Rewrite the part that opens with the line containing "Task: Click the first" and closes with the line containing "tap(469, 248)", requests included, shifting every coordinate in the answers by adding 5. Leave the pictures out of the answer.

*-*-*

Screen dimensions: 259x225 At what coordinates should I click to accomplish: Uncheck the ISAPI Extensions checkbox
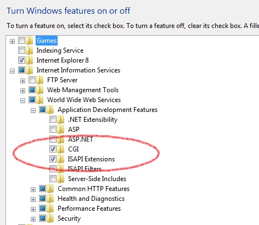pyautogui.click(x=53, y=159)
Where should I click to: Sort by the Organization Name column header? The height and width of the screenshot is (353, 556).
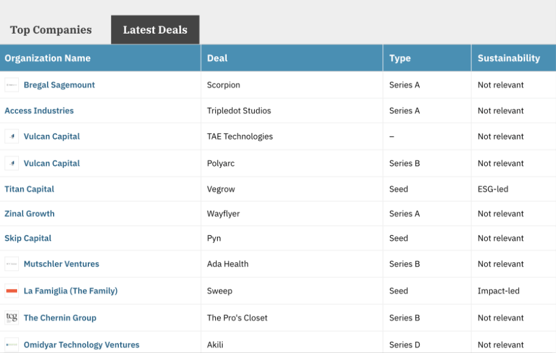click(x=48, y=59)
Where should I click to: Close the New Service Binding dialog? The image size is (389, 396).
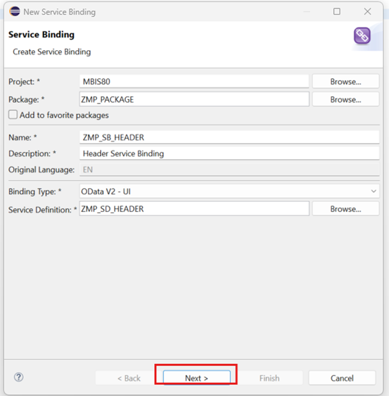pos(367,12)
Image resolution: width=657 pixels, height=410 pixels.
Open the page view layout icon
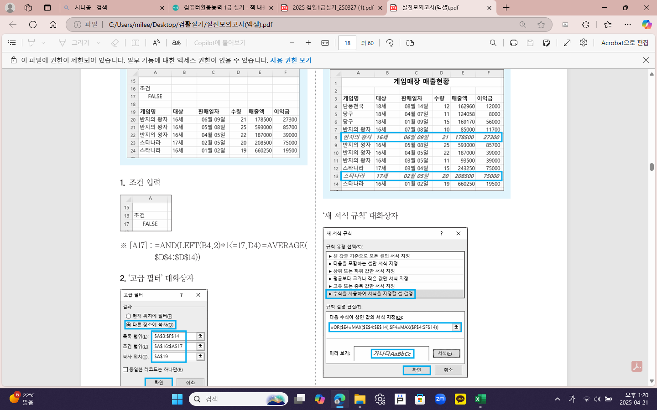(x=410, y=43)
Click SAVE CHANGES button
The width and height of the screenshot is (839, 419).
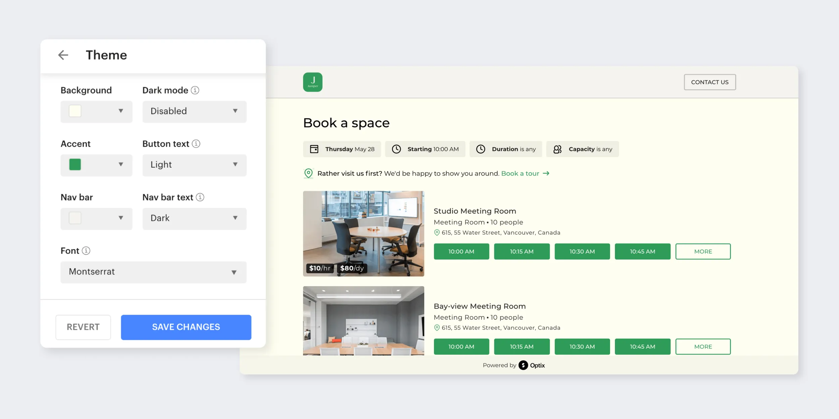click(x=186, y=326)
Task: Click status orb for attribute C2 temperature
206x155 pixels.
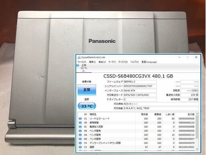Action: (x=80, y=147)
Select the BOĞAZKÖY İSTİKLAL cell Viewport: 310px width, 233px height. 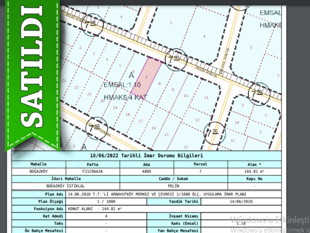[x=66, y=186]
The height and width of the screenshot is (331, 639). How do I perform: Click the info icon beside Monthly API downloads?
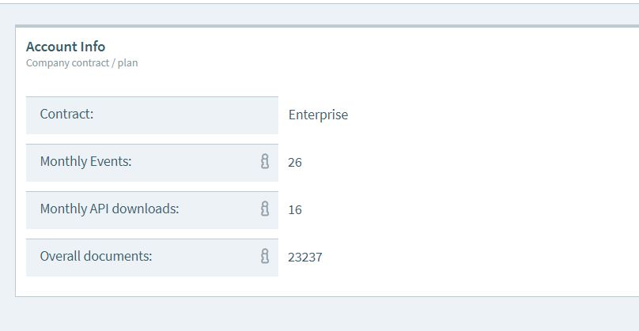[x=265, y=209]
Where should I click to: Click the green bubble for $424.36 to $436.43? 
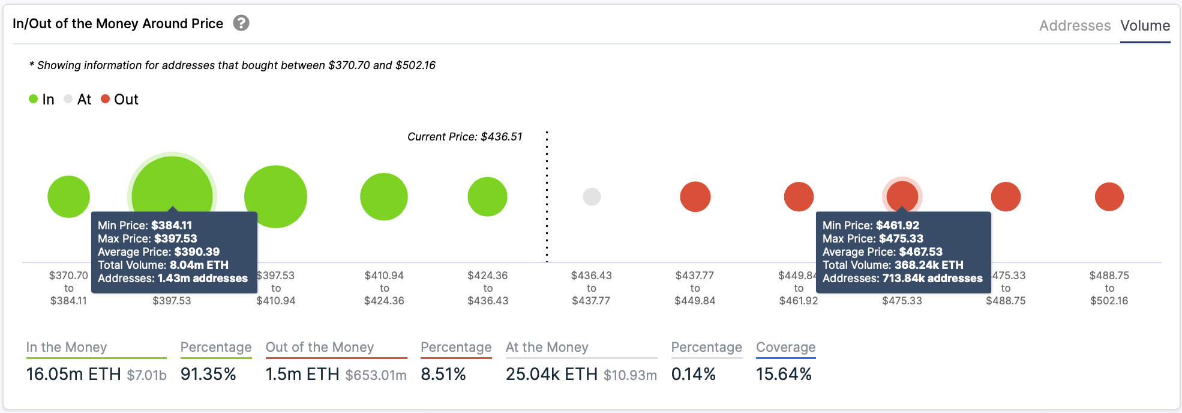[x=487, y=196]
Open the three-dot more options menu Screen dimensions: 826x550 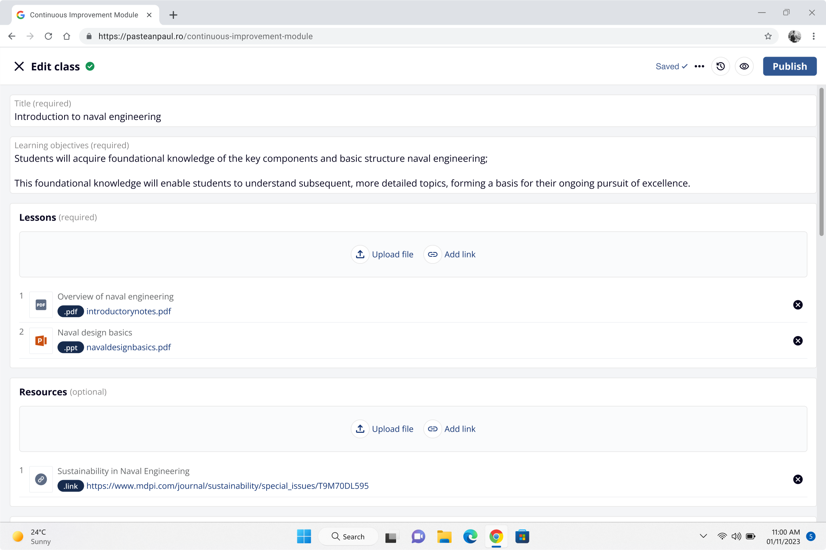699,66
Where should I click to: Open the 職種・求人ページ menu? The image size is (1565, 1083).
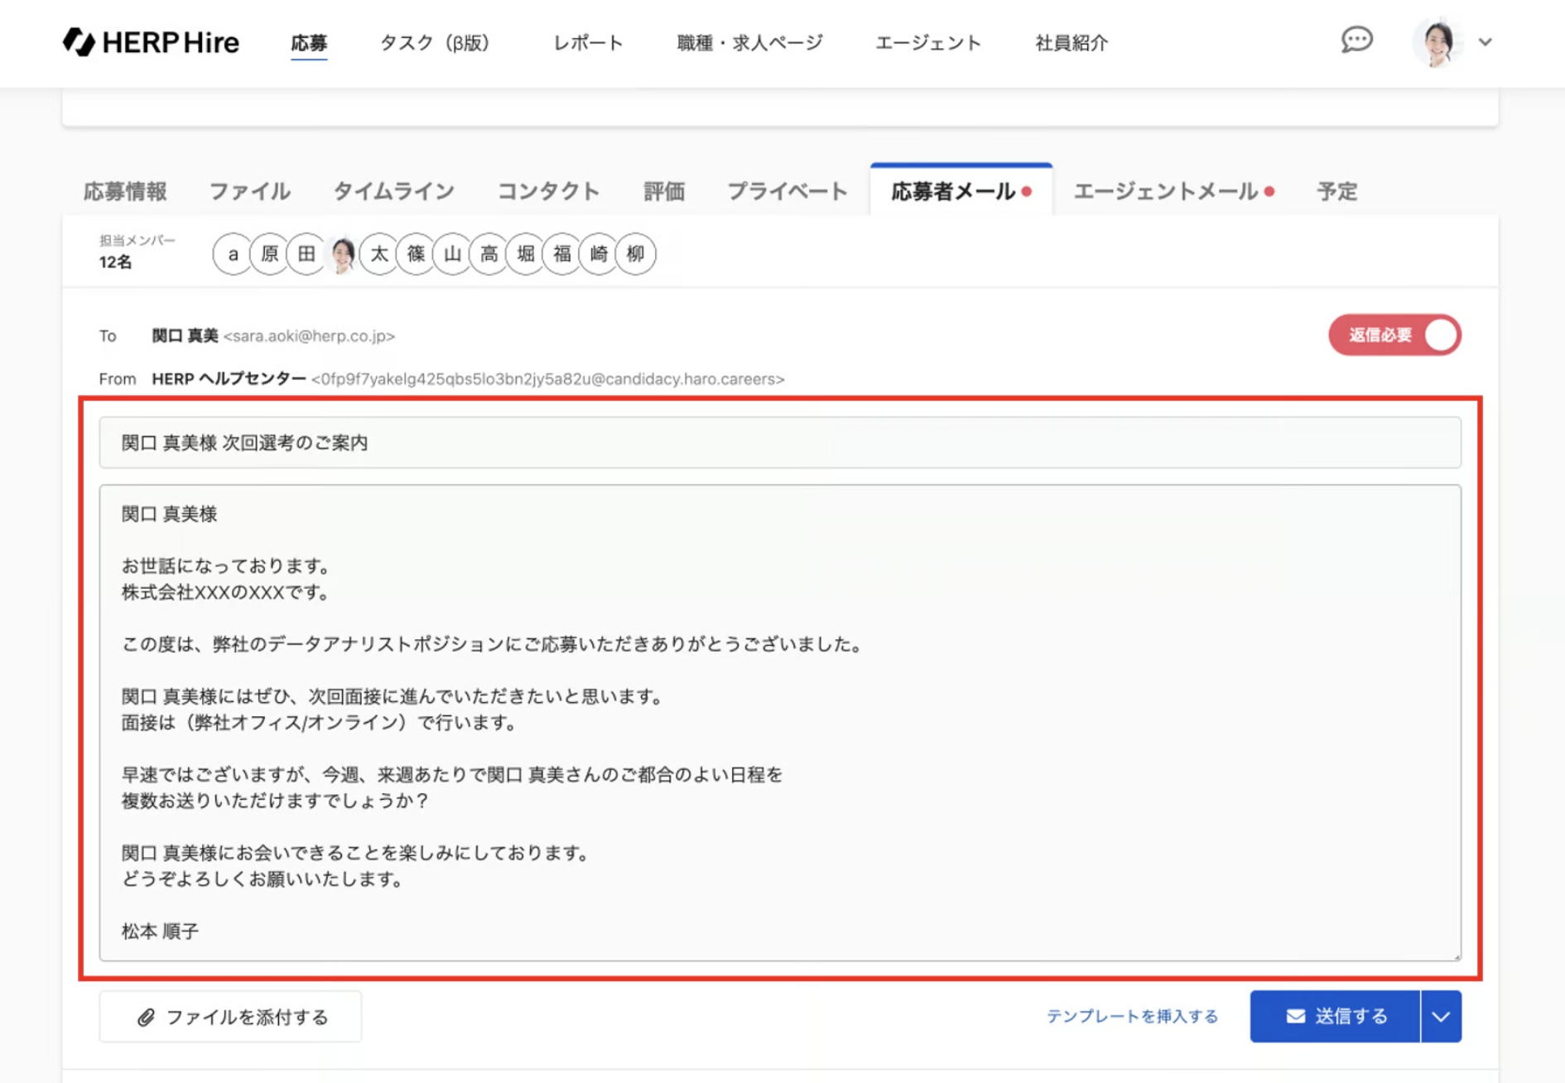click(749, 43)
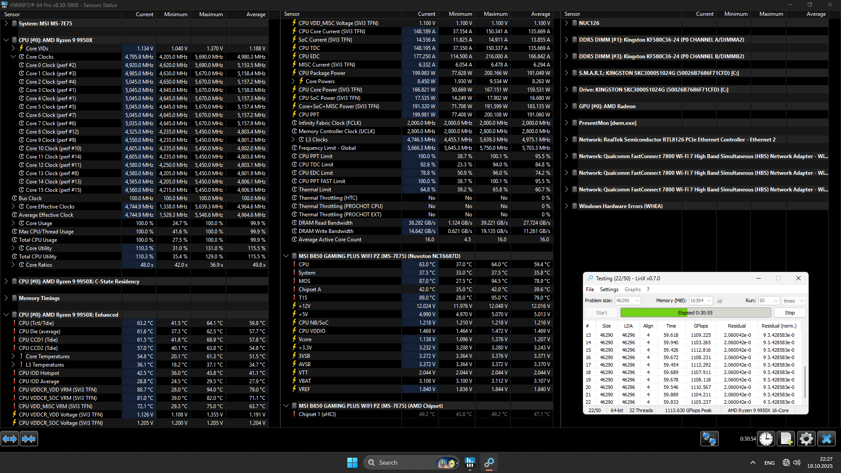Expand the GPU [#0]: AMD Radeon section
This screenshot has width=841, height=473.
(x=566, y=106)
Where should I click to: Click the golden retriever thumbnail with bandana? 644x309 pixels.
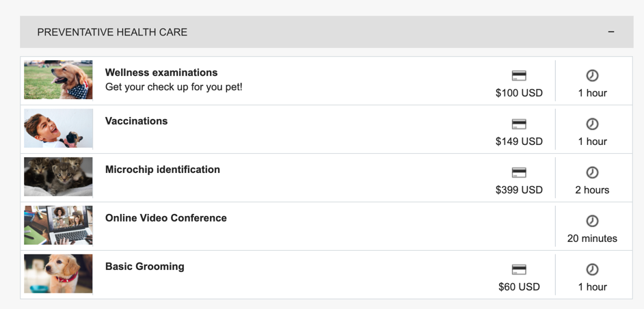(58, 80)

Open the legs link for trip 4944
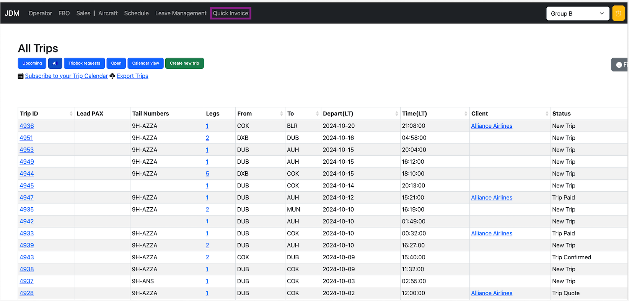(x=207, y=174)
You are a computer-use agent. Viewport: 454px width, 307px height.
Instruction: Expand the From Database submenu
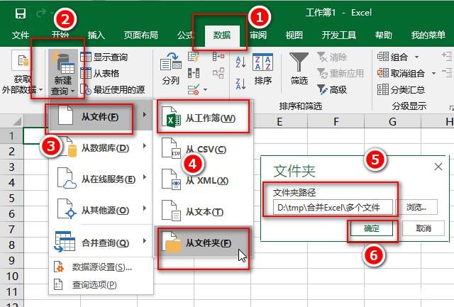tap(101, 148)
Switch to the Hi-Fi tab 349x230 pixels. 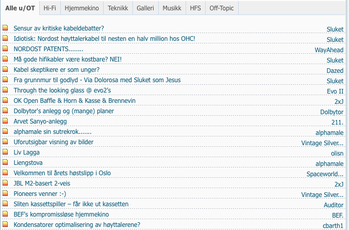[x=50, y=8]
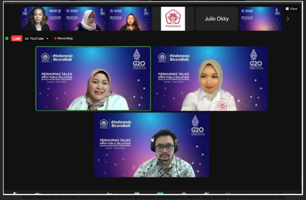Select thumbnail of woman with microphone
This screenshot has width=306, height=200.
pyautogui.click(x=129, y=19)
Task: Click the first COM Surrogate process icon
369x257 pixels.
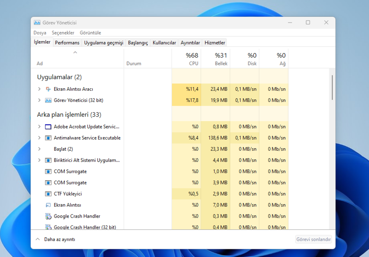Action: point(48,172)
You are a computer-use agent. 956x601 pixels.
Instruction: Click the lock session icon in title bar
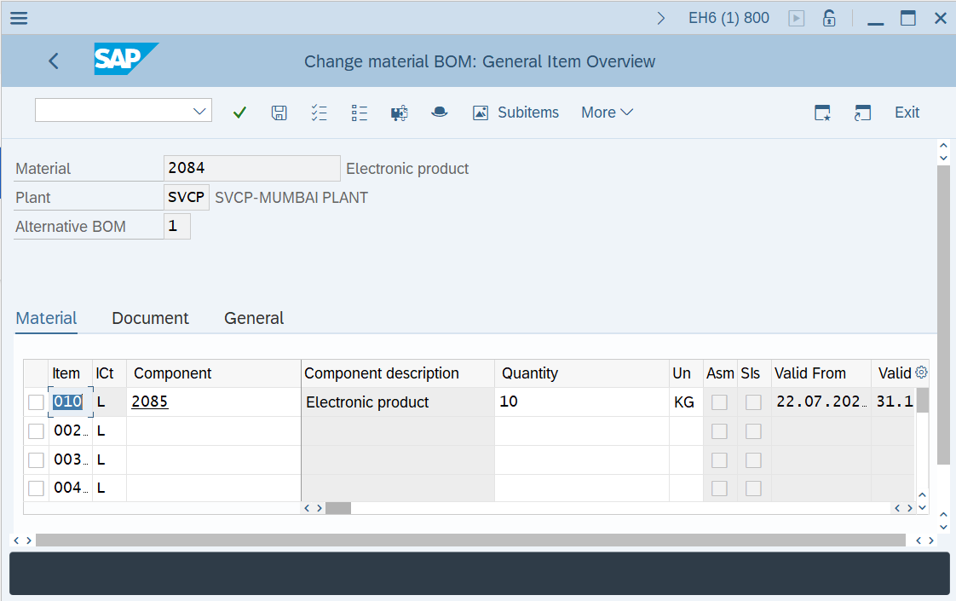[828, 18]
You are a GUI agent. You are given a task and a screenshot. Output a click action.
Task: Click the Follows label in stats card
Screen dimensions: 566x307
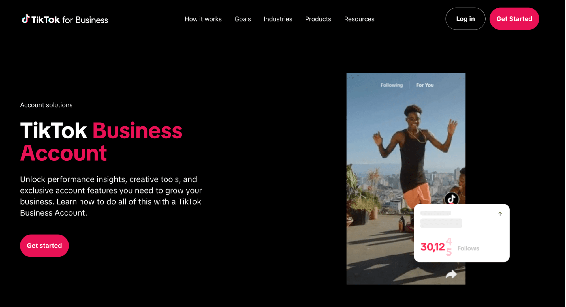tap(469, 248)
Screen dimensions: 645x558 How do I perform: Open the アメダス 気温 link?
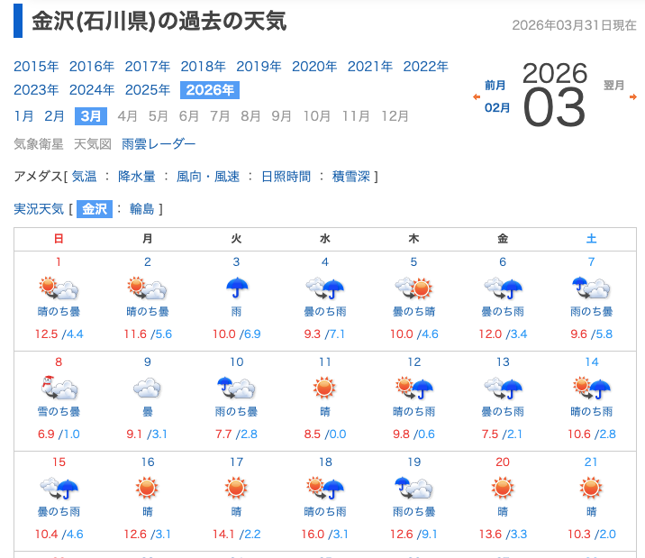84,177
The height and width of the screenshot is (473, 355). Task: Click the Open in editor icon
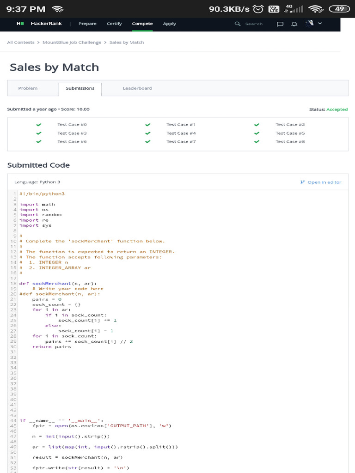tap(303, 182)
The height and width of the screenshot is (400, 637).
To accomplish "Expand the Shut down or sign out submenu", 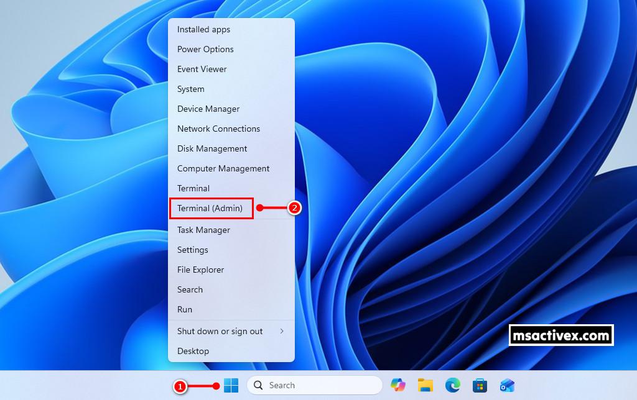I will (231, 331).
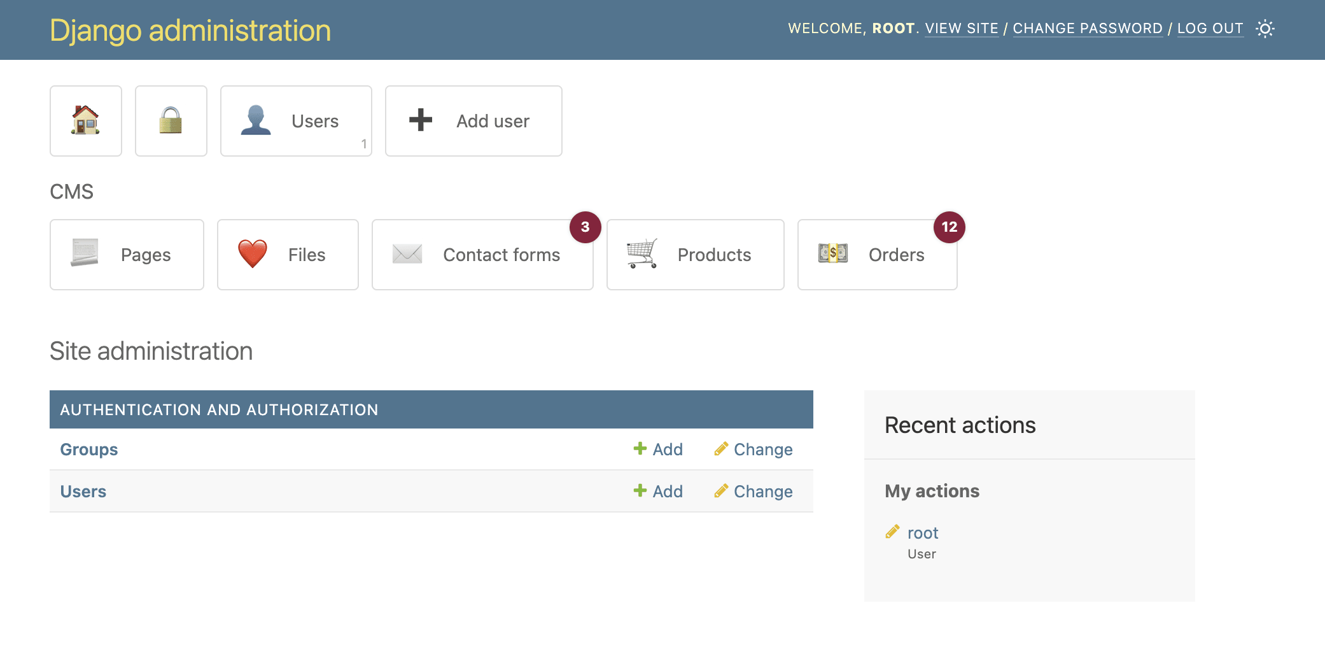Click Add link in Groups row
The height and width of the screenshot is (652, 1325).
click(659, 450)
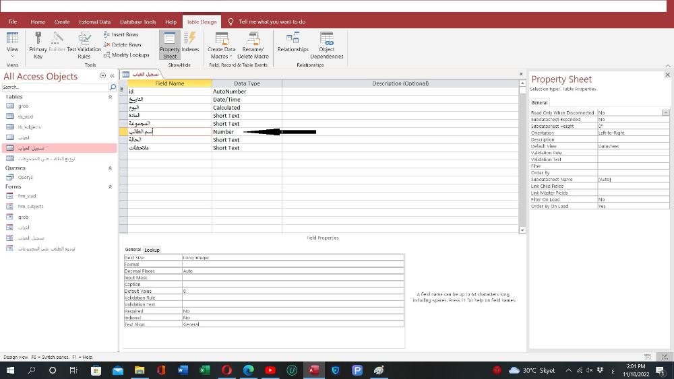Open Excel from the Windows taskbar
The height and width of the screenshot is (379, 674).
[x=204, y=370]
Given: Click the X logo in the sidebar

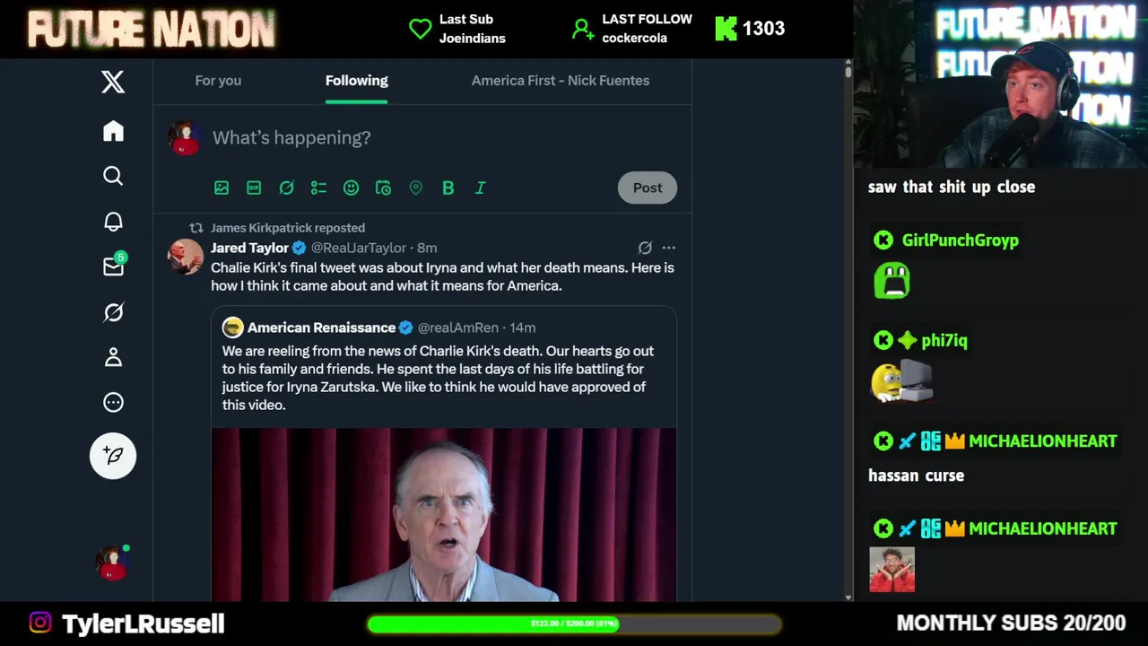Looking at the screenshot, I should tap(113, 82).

*-*-*

*Problem solution:*
Task: Click the first COM Surrogate process icon
369x257 pixels.
Action: point(53,177)
You are a computer-use agent. 956x601 pixels.
Instruction: Click the lock session icon in title bar
[833, 23]
You are a GUI agent. You are given a task and a screenshot. Output a click action.
Task: Click the Follows label in stats card
Screen dimensions: 566x307
tap(474, 253)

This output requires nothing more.